◆ **PROBLEMA DA RISOLVERE**
Per favore, modifica queste righe sostituendo "cover image" con "cover art" in tutte le voci e lascia invariato tutto il resto.

(Dati dei bersagli di clic)
◇ ◇ ◇ ◇ ◇

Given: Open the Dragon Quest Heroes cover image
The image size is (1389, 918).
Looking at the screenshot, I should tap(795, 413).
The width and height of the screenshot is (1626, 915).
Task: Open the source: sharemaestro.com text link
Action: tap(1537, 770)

◇ ◇ ◇ ◇ ◇

◆ **RISULTATO FINALE**
Given: Open the Dragon Quest Heroes cover art
The image size is (1389, 918).
Looking at the screenshot, I should tap(795, 413).
The width and height of the screenshot is (1626, 915).
Task: Open the source: sharemaestro.com text link
Action: tap(1537, 770)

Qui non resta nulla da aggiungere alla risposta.